Collected data entries

────────────────────

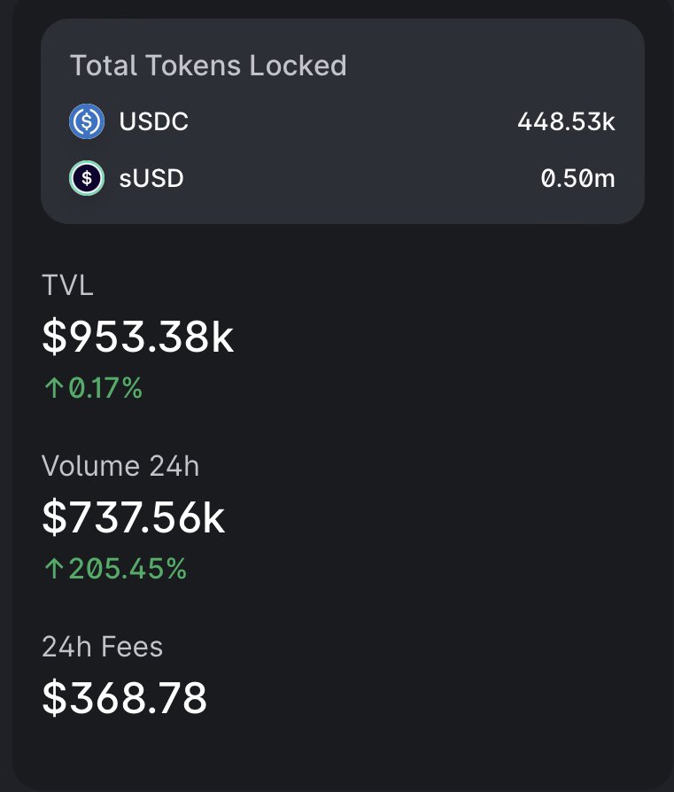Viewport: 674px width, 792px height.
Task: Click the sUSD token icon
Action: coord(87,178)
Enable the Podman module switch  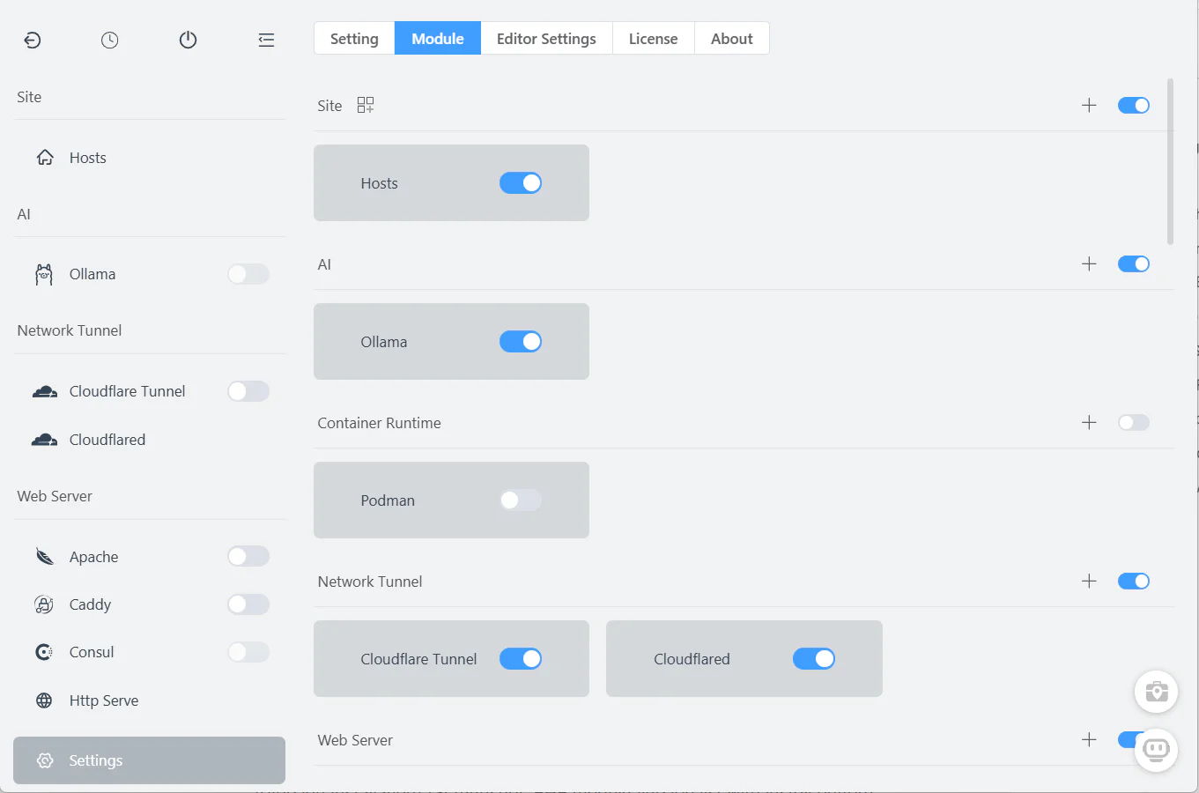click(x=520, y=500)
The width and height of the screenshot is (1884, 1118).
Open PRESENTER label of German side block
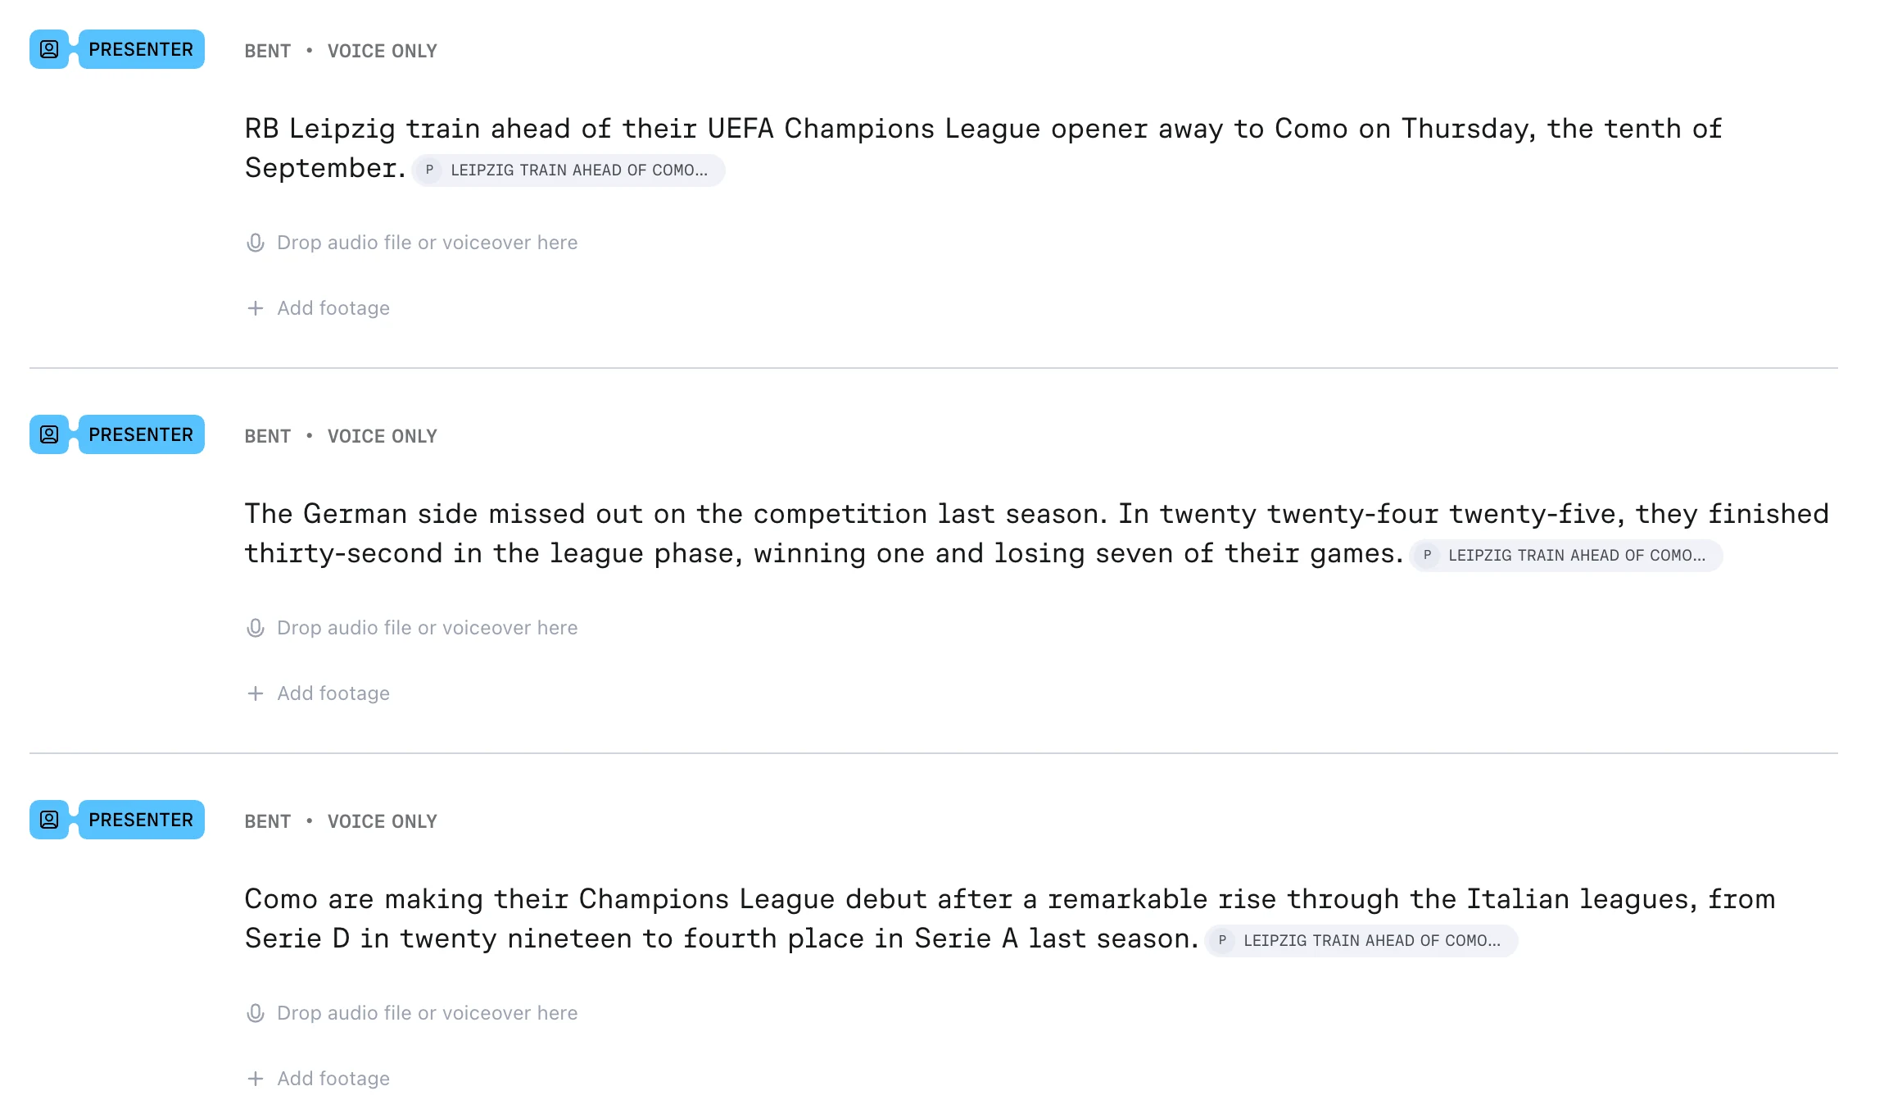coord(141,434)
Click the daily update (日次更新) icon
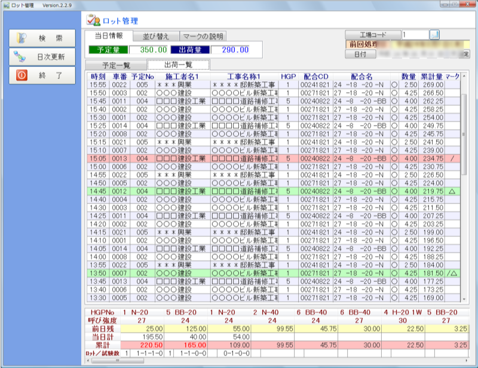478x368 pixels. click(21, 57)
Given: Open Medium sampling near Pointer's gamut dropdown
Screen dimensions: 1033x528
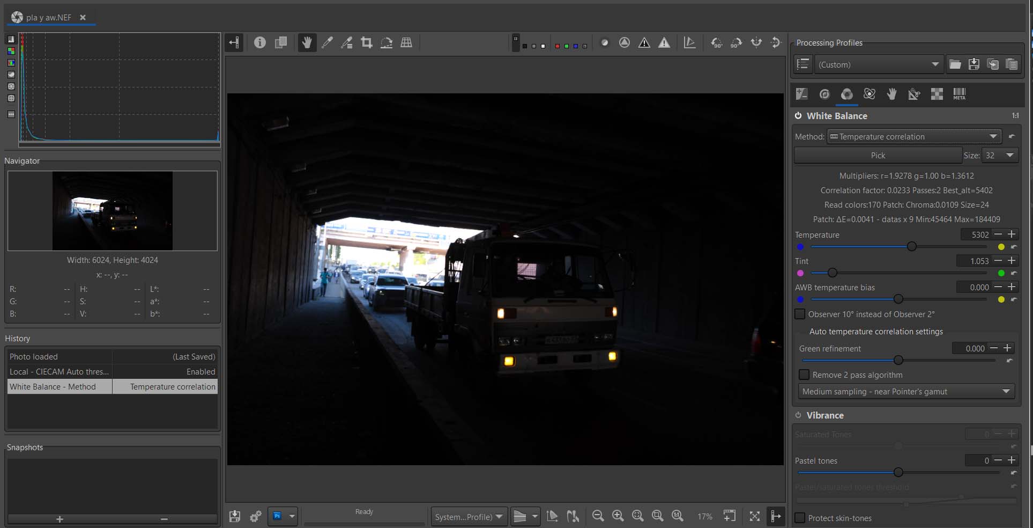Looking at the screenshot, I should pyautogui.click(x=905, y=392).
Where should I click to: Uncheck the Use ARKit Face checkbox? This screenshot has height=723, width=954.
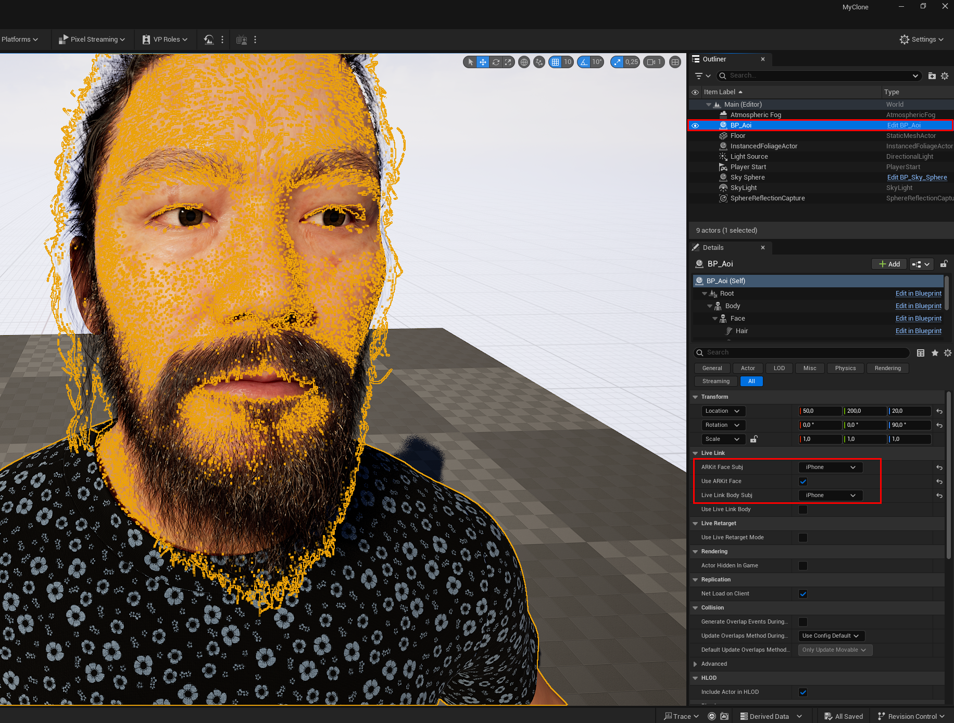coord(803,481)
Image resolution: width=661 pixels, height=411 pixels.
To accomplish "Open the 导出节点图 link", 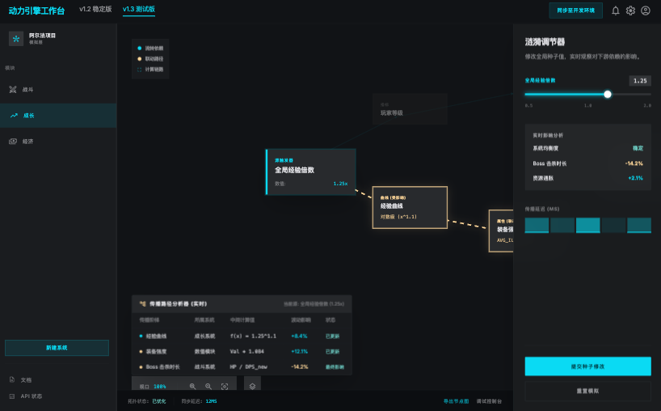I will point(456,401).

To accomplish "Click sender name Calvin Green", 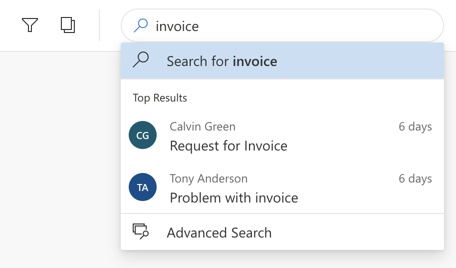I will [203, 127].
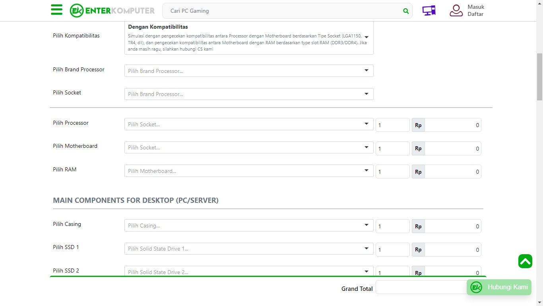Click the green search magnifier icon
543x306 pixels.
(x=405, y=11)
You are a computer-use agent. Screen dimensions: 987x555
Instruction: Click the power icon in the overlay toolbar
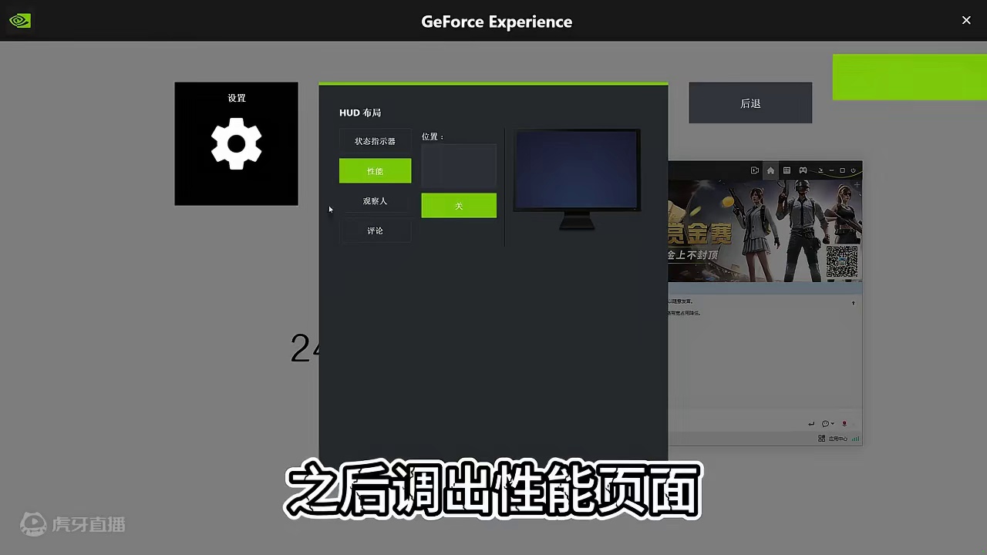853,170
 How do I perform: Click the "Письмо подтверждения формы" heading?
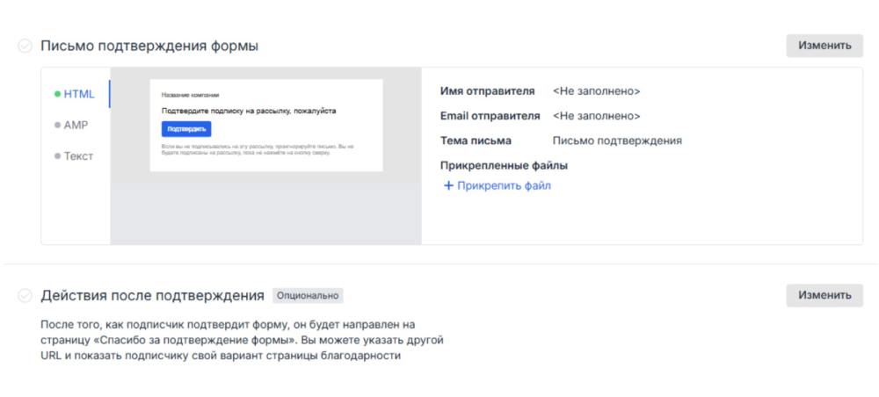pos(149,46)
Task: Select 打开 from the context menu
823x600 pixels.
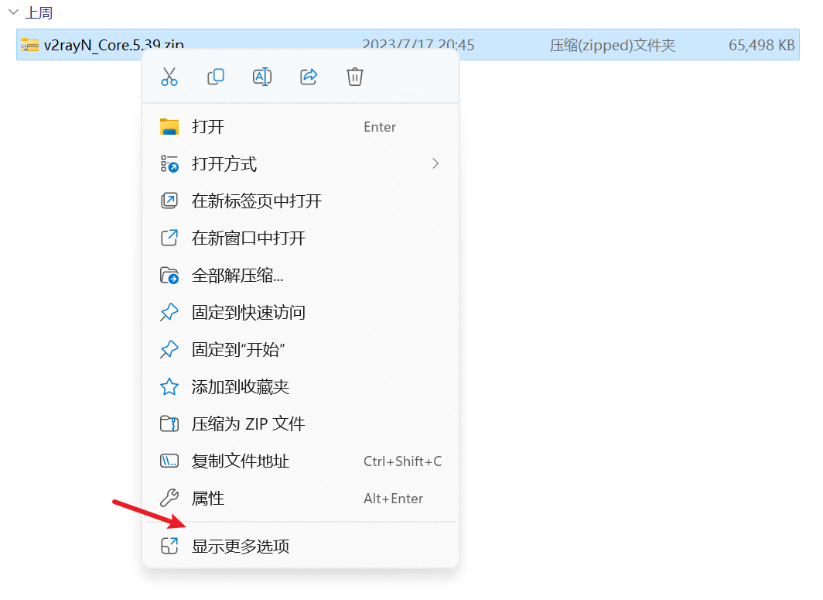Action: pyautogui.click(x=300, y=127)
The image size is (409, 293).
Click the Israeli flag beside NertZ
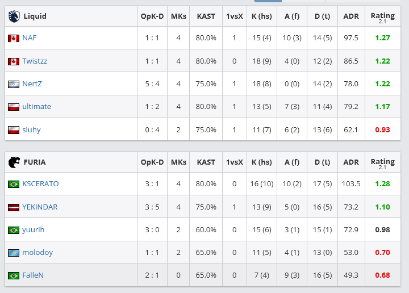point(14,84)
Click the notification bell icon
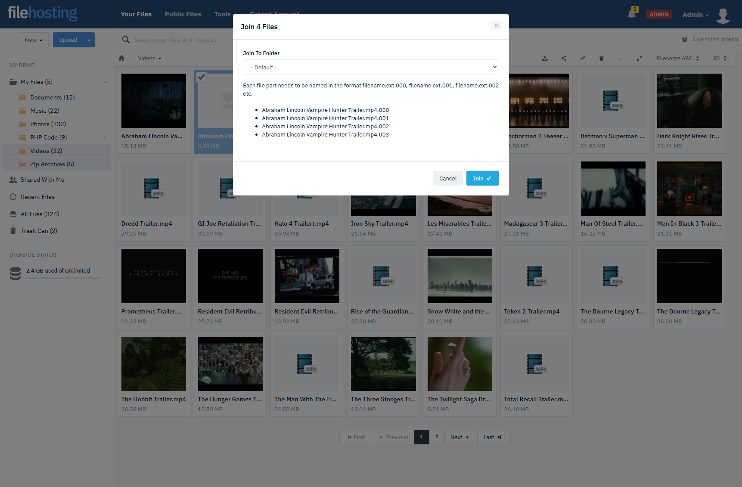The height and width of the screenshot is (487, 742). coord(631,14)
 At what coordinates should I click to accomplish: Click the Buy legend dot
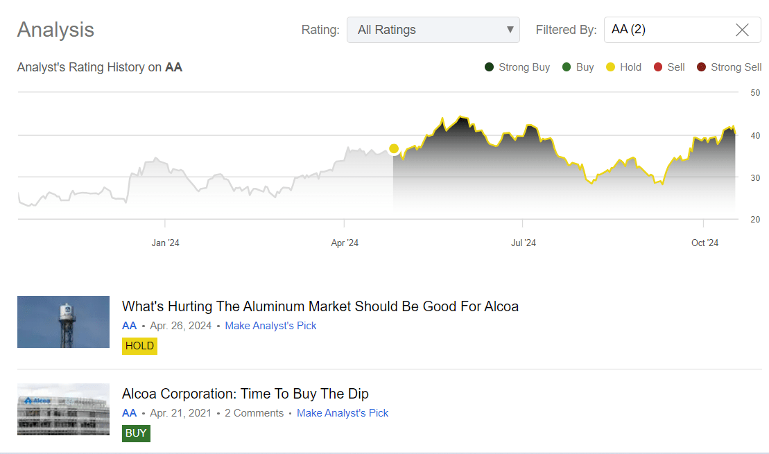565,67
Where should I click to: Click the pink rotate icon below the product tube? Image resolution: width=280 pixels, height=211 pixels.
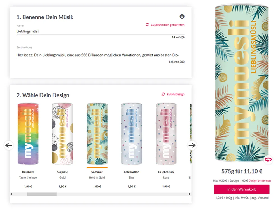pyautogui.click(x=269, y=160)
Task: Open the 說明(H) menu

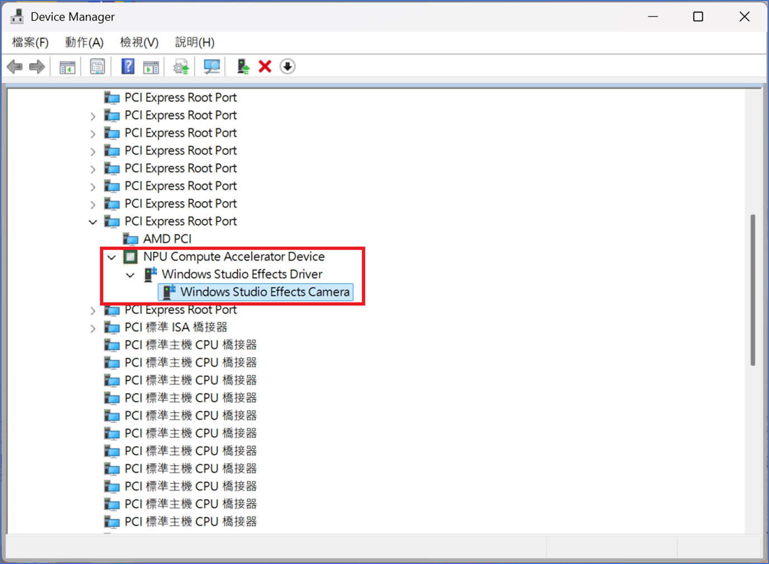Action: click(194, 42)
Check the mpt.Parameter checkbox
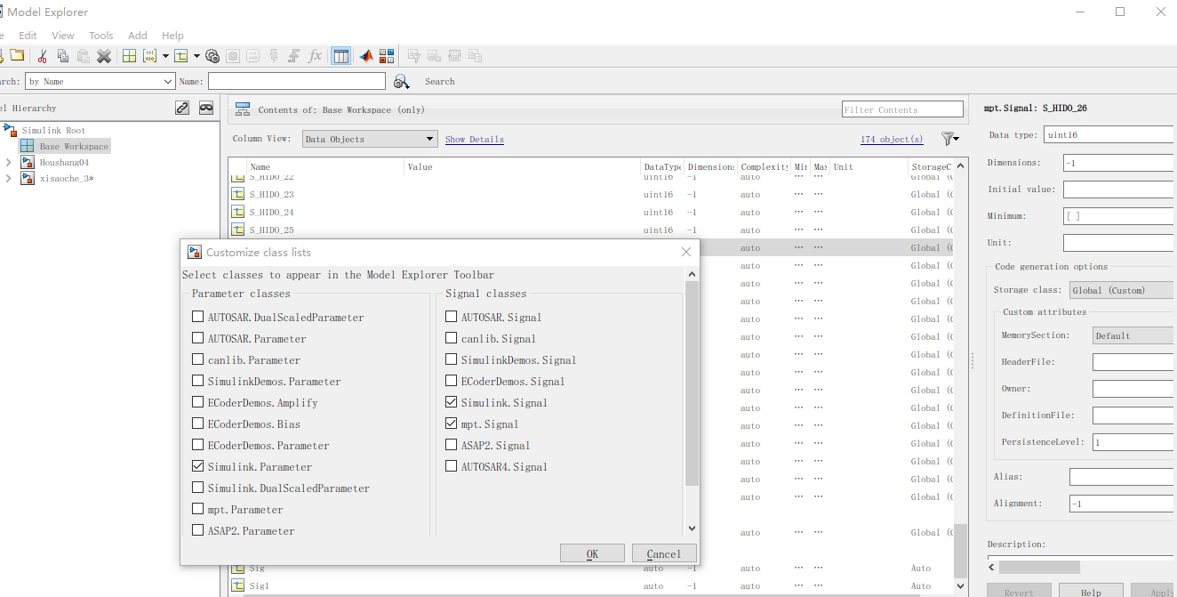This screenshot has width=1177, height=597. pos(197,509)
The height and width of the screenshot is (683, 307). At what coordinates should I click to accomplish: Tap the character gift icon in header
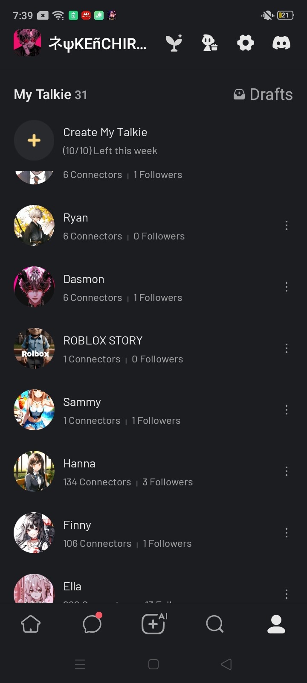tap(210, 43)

────────────────────

#### [What you have to do]
All lines from the one containing "The image size is (409, 293)." through the end of the entries above must be given again exactly, with every picture omitted.

#### [Exercise output]
The image size is (409, 293).
Click the Israeli flag beside NertZ
point(14,84)
Click the notification bell icon
The height and width of the screenshot is (487, 742). coord(631,14)
 At what coordinates should I click to accomplish: Click the Buy legend dot
565,67
Where should I click to: Click the pink rotate icon below the product tube? Image resolution: width=280 pixels, height=211 pixels.
pyautogui.click(x=269, y=160)
Task: Open the 說明(H) menu

Action: click(194, 42)
Check the mpt.Parameter checkbox
This screenshot has width=1177, height=597. pos(197,509)
The height and width of the screenshot is (683, 307). At what coordinates should I click to accomplish: Tap the character gift icon in header
tap(210, 43)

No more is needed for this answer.